In the items below, swap "sidebar" for "navigation" and give all the lines again with nothing else changed.

--- Data records ---

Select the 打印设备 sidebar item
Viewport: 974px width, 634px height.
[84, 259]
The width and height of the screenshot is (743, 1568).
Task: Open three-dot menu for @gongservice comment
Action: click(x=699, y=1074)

---

▶ Result of this task:
Select the 打印设备 navigation item
Viewport: 974px width, 634px height.
[84, 259]
The width and height of the screenshot is (743, 1568).
Task: Open three-dot menu for @gongservice comment
Action: click(x=699, y=1074)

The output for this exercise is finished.